On the technical side, clarify whether and how the attackers were able to infiltrate your IT systems and what they did once inside.
In addition to removing vulnerabilities and closing open access points, it must also be ensured that attackers are prevented from installing a backdoor through which they can launch further attacks.
If appropriate expertise is not available within your company, the NCSC recommends contracting out to an IT security company.
Some measures should be taken before you fall victim to a successful attack. This can help to handle an incident more efficiently.
- Draw up a communication concept. This defines whether and how to communicate in the event of an attack.
- Draw up a business continuity concept. This should describe how your employees can continue working if your IT is unavailable for a more or less long period of time.
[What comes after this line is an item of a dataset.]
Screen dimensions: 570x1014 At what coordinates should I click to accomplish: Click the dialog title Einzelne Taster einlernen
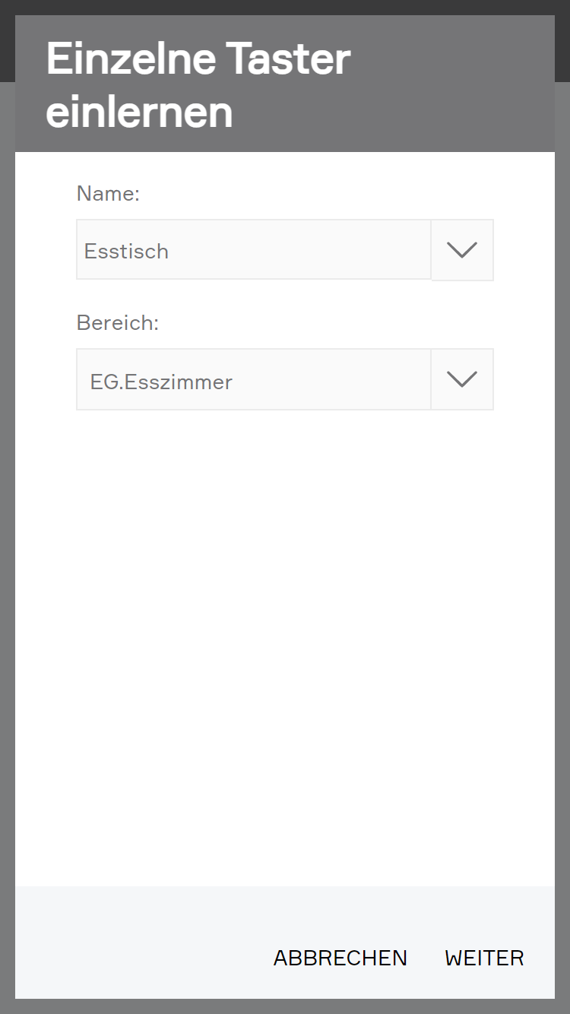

- If the feared data leak actually takes place, the NCSC recommends that you proactively inform your customers. This will enable them to take appropriate measures.
- Get an overview of the potential data loss and the risk associated with the data leak (e.g. reputational damage). Use this information to take further proactive measures.
- Depending on the type of data leak, you should inform the Federal Data Protection and Information Commissioner:
- File criminal charges with the cantonal police where your company is based. They will then initiate the necessary investigation. You can find police stations in your area and the corresponding contact details at:
Notes on ransom payments
The NCSC recommends that you do not pay ransom money. Once the ransom is paid, there is no guarantee that the criminals will not publish the data anyway, or otherwise try to profit from it. Moreover, every successful ransom attempt encourages the attackers to continue, finances the further development of attacks and encourages their spread.
If you are nonetheless considering paying the ransom, the NCSC urgently recommends that you discuss this step with the cantonal police.